6

Going up the stairs was the hardest thing Matt Burke had ever done in his life. That was all; that was it. Nothing else even came close. Except perhaps one thing.

As a boy of eight, he had been in a Cub Scout pack. The den mother’s house was a mile up the road and going was fine, yes, excellent, because you walked in the late afternoon daylight. But coming home twilight had begun to fall, freeing the shadows to yawn across the road in long, twisty patterns-or, if the meeting was particularly enthusiastic and ran late, you had to walk home in the dark. Alone.

Alone. Yes, that’s the key word, the most awful word in the English tongue. Murder doesn’t hold a candle to it and hell is only a poor synonym…

There was a ruined church along the way, an old Methodist meeting house, which reared its shambles at the far end of a frost-heaved and hummocked lawn, and when you walked past the view of its glaring, senseless windows your footsteps became very loud in your ears and whatever you had been whistling died on your lips and you thought about how it must be inside-the overturned pews, the rotting hymnals, the crumbling altar where only mice now kept the sabbath, and you wondered what might be in there besides mice-what madmen, what monsters. Maybe they were peering out at you with yellow reptilian eyes. And maybe one night watching would not be enough; maybe some night that splintered, crazily hung door would be thrown open, and what you saw standing there would drive you to lunacy at one look.

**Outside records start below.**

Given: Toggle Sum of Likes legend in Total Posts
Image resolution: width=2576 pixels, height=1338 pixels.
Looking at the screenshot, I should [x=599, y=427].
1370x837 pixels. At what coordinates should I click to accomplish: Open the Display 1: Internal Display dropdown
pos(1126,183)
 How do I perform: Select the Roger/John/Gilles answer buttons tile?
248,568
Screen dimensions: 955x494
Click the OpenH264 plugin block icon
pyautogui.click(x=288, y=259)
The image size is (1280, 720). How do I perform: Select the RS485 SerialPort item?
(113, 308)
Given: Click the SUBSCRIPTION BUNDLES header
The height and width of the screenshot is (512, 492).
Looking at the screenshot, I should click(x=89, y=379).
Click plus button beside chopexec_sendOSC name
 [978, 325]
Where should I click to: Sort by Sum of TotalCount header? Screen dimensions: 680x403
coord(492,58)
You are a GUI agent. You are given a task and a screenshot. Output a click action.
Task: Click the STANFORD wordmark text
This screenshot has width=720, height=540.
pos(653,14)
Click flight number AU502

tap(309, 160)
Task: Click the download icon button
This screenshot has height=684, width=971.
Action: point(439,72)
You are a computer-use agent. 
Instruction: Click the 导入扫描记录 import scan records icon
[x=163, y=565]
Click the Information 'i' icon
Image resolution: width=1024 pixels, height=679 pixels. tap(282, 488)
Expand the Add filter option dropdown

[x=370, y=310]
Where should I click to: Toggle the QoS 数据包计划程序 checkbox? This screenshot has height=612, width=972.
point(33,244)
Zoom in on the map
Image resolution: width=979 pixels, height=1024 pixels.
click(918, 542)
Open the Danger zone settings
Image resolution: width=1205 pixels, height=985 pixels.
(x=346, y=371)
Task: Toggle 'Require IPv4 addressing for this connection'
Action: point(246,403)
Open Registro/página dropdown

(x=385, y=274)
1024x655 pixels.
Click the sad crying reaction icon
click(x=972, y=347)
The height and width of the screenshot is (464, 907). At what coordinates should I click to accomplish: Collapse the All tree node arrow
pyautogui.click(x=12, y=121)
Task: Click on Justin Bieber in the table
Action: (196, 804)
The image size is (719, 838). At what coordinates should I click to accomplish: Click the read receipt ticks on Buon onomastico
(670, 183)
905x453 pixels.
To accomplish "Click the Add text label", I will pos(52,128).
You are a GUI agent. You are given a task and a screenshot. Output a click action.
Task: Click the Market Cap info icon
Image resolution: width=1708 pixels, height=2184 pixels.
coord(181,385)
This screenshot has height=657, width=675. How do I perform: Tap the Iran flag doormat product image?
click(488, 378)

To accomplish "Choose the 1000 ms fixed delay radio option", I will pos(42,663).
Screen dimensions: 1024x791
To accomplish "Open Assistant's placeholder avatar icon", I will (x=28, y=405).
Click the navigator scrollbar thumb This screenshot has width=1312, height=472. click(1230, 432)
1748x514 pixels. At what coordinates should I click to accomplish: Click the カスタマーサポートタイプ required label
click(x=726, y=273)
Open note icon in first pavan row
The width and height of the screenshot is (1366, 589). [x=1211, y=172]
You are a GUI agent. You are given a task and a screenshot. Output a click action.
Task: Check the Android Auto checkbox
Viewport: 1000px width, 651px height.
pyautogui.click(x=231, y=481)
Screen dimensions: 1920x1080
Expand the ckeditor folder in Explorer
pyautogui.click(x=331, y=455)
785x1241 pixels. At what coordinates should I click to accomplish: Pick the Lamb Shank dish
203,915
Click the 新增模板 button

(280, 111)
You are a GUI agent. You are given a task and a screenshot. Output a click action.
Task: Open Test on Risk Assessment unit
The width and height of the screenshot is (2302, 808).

And you couldn’t explain that to your mother and father, who were creatures of the light. No more than you could explain to them how, at the age of three, the spare blanket at the foot of the crib turned into a collection of snakes that lay staring at you with flat and lidless eyes. No child ever conquers those fears, he thought. If a fear cannot be articulated, it can’t be conquered. And the fears locked in small brains are much too large to pass through the orifice of the mouth. Sooner or later you found someone to walk past all the deserted meeting houses you had to pass between grinning babyhood and grunting senility, until tonight. Until tonight when you found out that none of the old fears had been staked-only tucked away in their tiny, child-sized coffins with a wild rose on top.

He didn’t turn on the light. He mounted the steps, one by one avoiding the sixth, which creaked. He held on to the crucifix, and his palm was sweaty and slick.

He reached the top and turned soundlessly to took down the hall. The guest room door was ajar. He had left it shut. From downstairs came the steady murmur of Susan’s voice.

Walking carefully to avoid squeaks, be went down to the door and stood in front of it. The basis of all human fears, he thought. A closed door, slightly ajar.

He reached out and pushed it open.

Mike Ryerson was lying on the bed.

Moonlight flooded in the windows and silvered the room, turning it into a lagoon of dreams. Matt shook his head, as if to clear it. Almost it seemed as though he had moved backward in time, that it was the night before. He would go downstairs and call Ben because Ben wasn’t in the hospital yet -

Mike opened his eyes.

They glittered for just a moment in the moonlight, silver rimmed with red. They were as blank as washed blackboards. There was no human thought or feeling in them. The eyes are the windows of the soul, Wordsworth had said. If so, these windows looked in on an empty room.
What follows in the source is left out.